Manca un ultimo tassello da prendere in cosiderazione: la demografia statunitense sta gonfiando le vele dei progressisti; per anni i repubblicani si sono presentati come i paladini della purezza strumentalizzando le divisioni sociali e razziali. Questa strategia secondo il premio Nobel, si è ritorta contro la destra quando gli Stati Uniti sono diventati un paese più vario e più aperto alle tematiche sociali.

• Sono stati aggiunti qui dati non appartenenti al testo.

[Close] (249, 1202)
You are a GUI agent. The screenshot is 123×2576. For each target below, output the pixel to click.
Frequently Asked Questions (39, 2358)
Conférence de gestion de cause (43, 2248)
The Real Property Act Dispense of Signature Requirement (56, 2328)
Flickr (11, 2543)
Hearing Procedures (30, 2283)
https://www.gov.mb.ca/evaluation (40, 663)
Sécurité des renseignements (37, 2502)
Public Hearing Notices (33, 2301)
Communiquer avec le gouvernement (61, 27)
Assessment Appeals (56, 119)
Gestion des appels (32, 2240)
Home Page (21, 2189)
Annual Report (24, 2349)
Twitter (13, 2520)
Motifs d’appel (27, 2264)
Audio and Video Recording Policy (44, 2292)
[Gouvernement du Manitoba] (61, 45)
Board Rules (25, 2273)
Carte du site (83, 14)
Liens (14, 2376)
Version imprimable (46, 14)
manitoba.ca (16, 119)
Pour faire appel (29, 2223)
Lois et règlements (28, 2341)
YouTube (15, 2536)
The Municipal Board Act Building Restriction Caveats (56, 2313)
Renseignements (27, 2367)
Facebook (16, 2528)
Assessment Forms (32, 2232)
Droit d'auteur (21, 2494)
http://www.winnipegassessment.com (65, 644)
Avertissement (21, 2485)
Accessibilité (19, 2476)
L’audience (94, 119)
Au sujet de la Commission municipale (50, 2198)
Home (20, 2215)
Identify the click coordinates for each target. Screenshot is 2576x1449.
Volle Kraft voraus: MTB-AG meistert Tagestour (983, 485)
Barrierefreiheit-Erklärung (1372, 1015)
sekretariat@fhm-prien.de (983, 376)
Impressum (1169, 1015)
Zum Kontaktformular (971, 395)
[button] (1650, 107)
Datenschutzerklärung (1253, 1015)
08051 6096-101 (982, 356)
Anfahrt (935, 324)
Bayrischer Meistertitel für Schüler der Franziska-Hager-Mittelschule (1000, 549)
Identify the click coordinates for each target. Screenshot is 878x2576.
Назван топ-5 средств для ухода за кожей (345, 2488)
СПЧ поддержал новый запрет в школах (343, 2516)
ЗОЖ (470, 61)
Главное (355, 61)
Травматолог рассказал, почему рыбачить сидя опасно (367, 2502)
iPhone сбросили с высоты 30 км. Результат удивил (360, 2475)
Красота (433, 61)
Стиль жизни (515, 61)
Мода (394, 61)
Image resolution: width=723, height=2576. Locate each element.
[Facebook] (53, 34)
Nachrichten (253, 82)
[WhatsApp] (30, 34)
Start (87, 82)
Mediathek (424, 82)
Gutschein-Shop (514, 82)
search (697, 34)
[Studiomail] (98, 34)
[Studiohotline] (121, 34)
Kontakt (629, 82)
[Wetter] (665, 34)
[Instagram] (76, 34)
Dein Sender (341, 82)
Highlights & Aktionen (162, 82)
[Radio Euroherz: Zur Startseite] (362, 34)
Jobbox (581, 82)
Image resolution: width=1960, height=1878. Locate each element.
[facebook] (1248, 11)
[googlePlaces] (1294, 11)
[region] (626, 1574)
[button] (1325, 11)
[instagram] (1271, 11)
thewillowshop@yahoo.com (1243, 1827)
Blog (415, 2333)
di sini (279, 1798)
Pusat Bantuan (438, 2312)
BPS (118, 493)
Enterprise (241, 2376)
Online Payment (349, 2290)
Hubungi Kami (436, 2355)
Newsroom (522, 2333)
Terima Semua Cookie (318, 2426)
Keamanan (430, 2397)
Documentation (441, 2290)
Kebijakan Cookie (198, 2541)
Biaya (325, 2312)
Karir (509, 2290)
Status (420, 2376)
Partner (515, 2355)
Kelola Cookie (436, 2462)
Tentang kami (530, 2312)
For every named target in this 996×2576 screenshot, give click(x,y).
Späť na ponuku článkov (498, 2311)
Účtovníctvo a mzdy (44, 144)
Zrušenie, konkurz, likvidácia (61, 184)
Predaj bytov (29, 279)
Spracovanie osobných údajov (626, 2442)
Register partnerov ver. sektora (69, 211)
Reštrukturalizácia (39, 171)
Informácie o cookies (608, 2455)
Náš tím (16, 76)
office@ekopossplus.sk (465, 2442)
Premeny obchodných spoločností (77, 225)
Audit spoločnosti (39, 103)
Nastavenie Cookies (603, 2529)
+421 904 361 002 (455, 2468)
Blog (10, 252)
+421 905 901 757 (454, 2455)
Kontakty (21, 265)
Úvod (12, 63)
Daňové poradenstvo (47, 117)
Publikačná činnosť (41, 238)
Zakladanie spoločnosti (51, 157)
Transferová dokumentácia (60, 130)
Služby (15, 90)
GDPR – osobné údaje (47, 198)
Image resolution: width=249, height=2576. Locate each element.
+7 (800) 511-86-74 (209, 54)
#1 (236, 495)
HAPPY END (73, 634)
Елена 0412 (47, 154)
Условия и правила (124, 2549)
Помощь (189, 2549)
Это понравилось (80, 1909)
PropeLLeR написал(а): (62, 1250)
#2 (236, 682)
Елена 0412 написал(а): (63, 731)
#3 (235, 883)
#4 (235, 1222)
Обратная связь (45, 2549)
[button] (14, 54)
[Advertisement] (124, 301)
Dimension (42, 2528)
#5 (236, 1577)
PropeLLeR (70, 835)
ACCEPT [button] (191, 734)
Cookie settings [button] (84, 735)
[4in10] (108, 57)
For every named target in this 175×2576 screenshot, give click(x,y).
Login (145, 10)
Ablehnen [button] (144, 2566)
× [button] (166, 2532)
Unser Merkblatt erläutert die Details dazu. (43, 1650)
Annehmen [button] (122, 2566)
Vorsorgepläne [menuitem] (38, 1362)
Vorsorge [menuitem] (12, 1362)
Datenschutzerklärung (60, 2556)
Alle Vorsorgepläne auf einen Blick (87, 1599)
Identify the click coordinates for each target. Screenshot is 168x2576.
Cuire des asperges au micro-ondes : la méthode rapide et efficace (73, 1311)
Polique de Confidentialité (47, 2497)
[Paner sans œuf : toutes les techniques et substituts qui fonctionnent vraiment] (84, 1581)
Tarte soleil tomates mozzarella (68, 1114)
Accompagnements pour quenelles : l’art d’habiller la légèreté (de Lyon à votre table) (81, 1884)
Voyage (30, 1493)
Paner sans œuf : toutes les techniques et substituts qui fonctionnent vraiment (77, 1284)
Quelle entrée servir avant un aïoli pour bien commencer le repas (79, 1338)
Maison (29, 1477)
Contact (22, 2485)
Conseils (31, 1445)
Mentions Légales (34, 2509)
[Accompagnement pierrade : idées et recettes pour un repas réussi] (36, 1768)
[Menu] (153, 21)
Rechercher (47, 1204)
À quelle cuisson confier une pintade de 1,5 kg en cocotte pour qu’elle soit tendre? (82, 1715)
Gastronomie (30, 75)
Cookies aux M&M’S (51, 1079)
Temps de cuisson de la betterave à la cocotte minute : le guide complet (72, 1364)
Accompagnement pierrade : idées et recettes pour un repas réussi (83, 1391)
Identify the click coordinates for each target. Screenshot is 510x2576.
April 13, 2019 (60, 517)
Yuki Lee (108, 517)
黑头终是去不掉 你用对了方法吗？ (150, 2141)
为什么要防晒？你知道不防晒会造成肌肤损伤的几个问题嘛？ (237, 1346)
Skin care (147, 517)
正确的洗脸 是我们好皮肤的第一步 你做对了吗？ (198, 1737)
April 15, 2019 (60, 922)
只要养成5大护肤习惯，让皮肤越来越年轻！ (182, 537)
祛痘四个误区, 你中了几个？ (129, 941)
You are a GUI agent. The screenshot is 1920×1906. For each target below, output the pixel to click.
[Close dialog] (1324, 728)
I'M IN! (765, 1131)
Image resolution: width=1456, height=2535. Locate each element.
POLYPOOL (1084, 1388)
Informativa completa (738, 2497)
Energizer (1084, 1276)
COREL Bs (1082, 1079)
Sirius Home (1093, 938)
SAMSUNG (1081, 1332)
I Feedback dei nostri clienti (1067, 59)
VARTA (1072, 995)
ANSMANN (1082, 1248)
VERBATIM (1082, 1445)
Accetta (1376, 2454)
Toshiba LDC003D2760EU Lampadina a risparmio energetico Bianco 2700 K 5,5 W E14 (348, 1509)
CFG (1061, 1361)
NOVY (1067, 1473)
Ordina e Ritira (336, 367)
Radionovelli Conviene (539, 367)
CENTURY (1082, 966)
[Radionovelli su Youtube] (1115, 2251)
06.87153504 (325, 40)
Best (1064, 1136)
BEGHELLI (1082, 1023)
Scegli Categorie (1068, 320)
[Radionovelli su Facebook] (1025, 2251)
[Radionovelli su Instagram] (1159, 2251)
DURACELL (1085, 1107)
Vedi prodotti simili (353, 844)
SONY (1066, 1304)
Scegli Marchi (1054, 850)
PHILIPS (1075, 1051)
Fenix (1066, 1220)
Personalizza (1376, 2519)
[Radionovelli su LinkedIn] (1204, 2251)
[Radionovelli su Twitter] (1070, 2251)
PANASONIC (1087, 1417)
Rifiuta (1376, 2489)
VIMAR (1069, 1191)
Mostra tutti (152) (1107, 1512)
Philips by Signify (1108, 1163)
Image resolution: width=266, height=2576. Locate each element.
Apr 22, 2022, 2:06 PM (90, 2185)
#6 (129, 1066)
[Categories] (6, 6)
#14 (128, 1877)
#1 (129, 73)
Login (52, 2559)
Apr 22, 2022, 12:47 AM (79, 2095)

In conclusione per Krugman i vantaggi dell’amministrazione Obama saranno apprezzati con il tempo e formeranno una base di diritti che verranno considerati imprescindibili. I progressisti possono quindi tirare un respiro di sollievo ed allentare l’ansia da rielezione, godendosi questo momento ma non dovranno mai abbassare la guardia; i falchi del deficit sono ancora attivissimi e stanno cercando di convincere Obama a tagliare le spese sociali con ogni mezzo, appoggiati da un settore finanziario con enormi capacità economiche in grado di influenzare pesantemente, un sistema politico condizionato dal denaro.